Wednesday, January 28, 2009

conversations

so what do you teach? the girl sitting beside me at the teacher in-service asked.
kindergarten and first grade special ed, i replied, with my 'isn't my job wonderful' voice reserved for those who teach the upper grades and assume teaching kindergarten is all roses and rainbows. the teacher i was talking to taught middle school.

the girl on the other side of me snorted with laughter. 'yeah, isn't that the best?' she replied. 'ah, the temper tantrums, the unreasonableness of a five year old with special needs, the fact that while you know you're doing the right thing everyone in the building assumes you can't control your children? the physical exhaustion, the dread of having to walk children into the hallway? the eyes of your coworkers, nicely suggesting 'just be more structured' and you want to stuff their suggestion up their rear ends?'

the middle school teacher looked horrified.

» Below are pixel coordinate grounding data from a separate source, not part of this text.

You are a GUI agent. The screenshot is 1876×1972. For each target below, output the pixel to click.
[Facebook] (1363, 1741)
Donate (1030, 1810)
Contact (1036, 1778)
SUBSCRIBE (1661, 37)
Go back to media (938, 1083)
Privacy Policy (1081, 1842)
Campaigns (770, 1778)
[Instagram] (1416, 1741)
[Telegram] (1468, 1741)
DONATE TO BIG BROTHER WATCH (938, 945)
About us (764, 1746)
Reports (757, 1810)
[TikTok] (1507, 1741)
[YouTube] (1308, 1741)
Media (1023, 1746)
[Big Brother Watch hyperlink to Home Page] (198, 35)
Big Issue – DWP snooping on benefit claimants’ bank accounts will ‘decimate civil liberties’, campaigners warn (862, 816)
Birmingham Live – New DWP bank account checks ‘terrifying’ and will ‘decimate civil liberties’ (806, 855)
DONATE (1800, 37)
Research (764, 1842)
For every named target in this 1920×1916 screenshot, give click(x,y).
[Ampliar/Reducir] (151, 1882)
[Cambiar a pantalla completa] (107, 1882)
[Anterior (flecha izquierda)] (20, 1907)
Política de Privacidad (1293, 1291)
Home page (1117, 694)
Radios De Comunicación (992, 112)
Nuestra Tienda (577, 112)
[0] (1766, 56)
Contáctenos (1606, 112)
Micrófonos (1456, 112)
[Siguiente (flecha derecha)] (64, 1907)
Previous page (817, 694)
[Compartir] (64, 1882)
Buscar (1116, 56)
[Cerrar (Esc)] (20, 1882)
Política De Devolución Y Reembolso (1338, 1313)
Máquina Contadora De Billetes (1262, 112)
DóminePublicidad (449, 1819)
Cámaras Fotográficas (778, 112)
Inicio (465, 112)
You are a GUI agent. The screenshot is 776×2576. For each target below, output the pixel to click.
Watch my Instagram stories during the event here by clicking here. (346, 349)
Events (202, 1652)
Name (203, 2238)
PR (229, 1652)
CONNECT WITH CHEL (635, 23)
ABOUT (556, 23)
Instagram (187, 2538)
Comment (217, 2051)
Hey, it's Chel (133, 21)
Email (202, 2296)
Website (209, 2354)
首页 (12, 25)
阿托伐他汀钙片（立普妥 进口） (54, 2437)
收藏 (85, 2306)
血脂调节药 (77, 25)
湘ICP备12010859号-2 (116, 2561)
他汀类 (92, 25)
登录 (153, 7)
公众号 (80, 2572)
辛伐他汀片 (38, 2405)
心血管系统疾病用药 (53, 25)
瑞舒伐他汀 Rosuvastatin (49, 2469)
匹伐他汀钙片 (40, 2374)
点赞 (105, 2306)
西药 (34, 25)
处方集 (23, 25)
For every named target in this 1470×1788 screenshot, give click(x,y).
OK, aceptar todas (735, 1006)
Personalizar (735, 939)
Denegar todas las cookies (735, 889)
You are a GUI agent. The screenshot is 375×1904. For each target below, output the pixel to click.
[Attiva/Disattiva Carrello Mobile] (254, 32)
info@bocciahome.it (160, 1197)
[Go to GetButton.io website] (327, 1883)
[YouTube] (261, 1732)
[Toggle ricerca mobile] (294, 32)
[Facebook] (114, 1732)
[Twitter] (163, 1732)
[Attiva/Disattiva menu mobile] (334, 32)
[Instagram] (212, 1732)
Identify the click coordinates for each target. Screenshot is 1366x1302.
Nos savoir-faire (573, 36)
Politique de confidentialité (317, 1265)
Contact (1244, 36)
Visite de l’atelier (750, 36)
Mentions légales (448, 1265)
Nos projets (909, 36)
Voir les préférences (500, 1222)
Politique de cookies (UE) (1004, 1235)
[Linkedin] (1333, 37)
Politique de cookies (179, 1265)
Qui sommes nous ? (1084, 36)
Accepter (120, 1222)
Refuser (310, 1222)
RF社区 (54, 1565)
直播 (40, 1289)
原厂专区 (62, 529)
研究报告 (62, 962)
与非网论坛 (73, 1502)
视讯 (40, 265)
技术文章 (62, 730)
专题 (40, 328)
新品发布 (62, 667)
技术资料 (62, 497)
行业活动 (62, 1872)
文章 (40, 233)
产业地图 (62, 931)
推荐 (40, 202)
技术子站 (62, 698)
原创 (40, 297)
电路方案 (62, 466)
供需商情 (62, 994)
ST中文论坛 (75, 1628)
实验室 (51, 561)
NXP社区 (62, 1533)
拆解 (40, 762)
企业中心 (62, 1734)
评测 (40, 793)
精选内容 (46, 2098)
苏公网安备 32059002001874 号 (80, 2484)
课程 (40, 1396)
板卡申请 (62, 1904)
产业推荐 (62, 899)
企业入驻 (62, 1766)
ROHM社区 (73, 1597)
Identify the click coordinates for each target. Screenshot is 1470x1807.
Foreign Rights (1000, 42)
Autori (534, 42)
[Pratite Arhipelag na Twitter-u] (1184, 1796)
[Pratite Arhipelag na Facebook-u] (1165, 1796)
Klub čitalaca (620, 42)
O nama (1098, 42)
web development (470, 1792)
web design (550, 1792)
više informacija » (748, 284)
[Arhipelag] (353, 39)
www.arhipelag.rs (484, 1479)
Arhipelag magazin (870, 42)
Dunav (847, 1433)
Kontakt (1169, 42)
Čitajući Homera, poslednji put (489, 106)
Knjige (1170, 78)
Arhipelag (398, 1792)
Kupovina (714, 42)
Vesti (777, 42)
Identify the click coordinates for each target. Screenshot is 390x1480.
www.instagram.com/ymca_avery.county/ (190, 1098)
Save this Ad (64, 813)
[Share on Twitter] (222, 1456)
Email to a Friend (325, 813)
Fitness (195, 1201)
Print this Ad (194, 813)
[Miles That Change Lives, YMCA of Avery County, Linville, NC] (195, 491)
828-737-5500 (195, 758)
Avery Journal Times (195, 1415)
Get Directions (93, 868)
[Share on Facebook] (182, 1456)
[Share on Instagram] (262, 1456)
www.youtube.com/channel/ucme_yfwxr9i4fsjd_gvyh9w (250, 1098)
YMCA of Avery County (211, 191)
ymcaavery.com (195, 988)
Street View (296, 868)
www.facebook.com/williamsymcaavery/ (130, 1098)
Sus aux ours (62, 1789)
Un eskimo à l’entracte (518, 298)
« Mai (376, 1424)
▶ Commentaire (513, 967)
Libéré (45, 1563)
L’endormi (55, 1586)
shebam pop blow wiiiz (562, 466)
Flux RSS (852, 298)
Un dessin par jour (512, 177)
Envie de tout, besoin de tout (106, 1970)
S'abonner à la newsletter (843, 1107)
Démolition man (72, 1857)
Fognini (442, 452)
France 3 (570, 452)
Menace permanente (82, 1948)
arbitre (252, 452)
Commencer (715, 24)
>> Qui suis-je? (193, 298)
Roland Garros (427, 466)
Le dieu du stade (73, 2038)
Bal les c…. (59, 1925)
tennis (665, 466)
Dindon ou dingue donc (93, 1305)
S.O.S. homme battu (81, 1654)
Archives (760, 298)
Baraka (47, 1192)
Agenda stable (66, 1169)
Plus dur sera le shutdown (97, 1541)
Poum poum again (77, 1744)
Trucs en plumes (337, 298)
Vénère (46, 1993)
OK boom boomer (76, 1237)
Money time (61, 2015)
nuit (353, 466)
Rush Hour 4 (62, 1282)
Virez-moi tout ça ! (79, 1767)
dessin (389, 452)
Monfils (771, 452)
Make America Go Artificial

'i use to teach kindergarten, now i'm in second grade' the teacher smiled. 'but i remember, all too well'.

yeah, i laughed, that about sums it up.

it's always nice to hear someone else describe your job that way. to be reminded that i'm not crazy, there are others out there, getting those same 'what's wrong with you?' looks, the same 'you should...' suggestions from those who don't know...

thank you stranger for reminding me i'm not alone.

3 comments:

Anonymous said...

There is not enough money in the world to convince me to teach kindergarten. If the choice was between that and NO job, living in a box under an overpass, you'd probably find me in a box. I love them individually, and for about half an hour for library time--but 20 little people all day? And the pressure of being their first exposure to school? uh-uh. I love reading your stories, and I am thrilled there are people like you out there! I have so much respect for our K teacher--they've all been teaching K longer than I've been in this world.

M said...

Chin up kid, it's worse when you are the parent and you have kidless couples judging you at a book store. All you can do is throw the kid over you shoulder and saunter out like it's perfectly natural. I have nothing but respect, because I know you are doing the right thing. Hard as it may be.

organized chaos said...

M,
Thank you! You are so right- being a special ed teacher in a school is entirely different than being a parent out in public. We have a signifigant amount of children with autism at my church, and we are always looking at ways to help the other families understand the needs of our friends with autism during worship. It's so easy for them to judge when they don't understand.
I am fascinated by your blog. It's incredible. When did you begin it? What a great way to keep in touch and on the same page.